A valid durable power of attorney for healthcare must be in writing, signed, dated, and either witnessed or notarized. If the durable power of attorney for healthcare is witnessed, then there must be two adult witnesses who are not related to the declarant by blood, marriage or adoption, and who are not attending physician of the declarant or any other employees providing care to the declarant, and also not the administrator of a nursing home in which the declarant has been receiving care.
In Ohio any competent adult may be designated as the attorney-in-fact in the durable power of attorney for healthcare. Except that attorney-in-fact cannot be the principal's attending physician, administrator of a nursing home where the principal is receiving care or any employee or agent of the attending physician or nursing home, unless the physician, nursing home administrator or employee agent is related to the principal by blood, marriage or adoption.
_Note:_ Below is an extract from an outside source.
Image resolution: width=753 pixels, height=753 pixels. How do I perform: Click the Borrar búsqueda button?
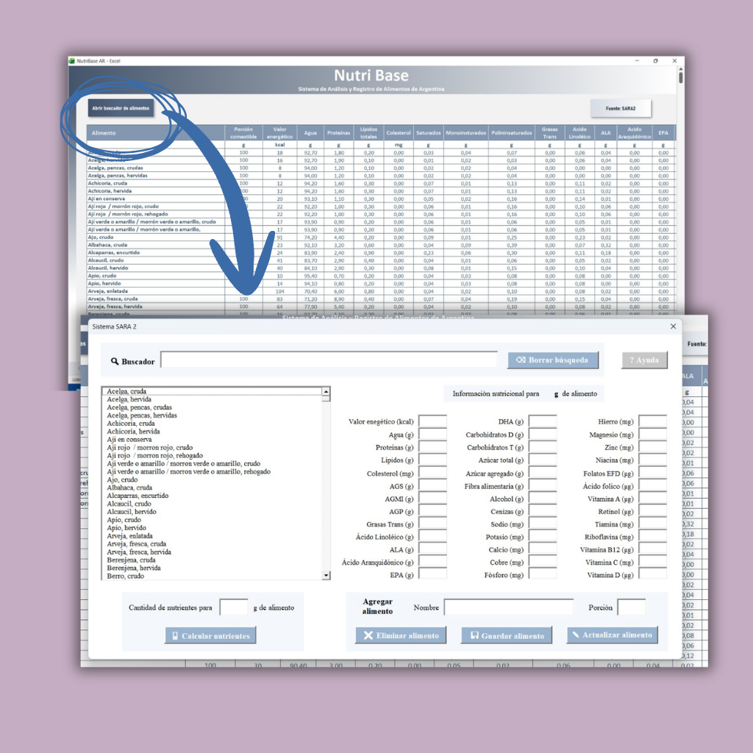click(553, 360)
In the durable power of attorney for healthcare the principal may provide for alternate attorney-in-fact if the first choice is not readily available or is unwilling or unable to serve or continue to serve. In Gene and Mark's situation, Mark will serve as Gene's healthcare surrogate or attorney-in-fact. And Mark will serve as Gene's healthcare surrogate. Gene has named two alternative agents should Mark be unable to serve as her surrogate. Gene has design designated her son Samir and her twin sister Renee as alternate agents. Mark has designated his sons Sean and Steve. Gene and Mark have made this easy. If your clients that are unsure who to designate, either health surrogate or attorney-in-fact, there are many tools available. The Conversation Project has tools choosing a proxy guide that could be available for your clients.
Per Ohio law prior informed consent by the principal may not be withdrawn by the attorney-in-fact, unless the principal's condition has changed so that the benefit of the care that was consented to is significantly reduced or the care has turned out to be not significantly effective for the principal. The attorney-in-fact may never withhold or withdraw treatment that is considered comfort care. An attorney-in-fact may not refuse or withdraw informed consent to healthcare for a principal who is pregnant if the refusal or withdrawal would terminate the pregnancy, unless the pregnancy or the healthcare would pose a substantial risk to the life of the principal. Or unless the principal's attending physician and at least one other physician who has examined the principal determined to a reasonable degree of medical certainty and in accordance with reasonable medical standards that the fetus would not be born alive.
As with the living will in the State of Ohio, a physician healthcare facility and other healthcare personnel who act under the direction of an attending physician are immune from criminal and civil liability, as well as professional disciplinary actions for complying with healthcare, durable power of attorney and living will statutes.
Moreover, the healthcare durable power of attorney relieves the attorney-in-fact from liability from reasonable choices made in good faith. In Ohio the law provides the procedure by which the principal may revoke their durable power of attorney for healthcare or living will. A durable power of attorney for healthcare and living will may be revoked when the principle communicates an intention to revoke. It is best practice to revoke the documents by destroying the original and all copies. However, any communication of intent to revoke, even verbal, is legally effective. The problem with a verbal revocation is the difficulty improving the intent to revoke, particularly if the principal is incapacitated when the issue arises or if the original document exists, therefore it is best to revoke all documents by destroying them and all copies.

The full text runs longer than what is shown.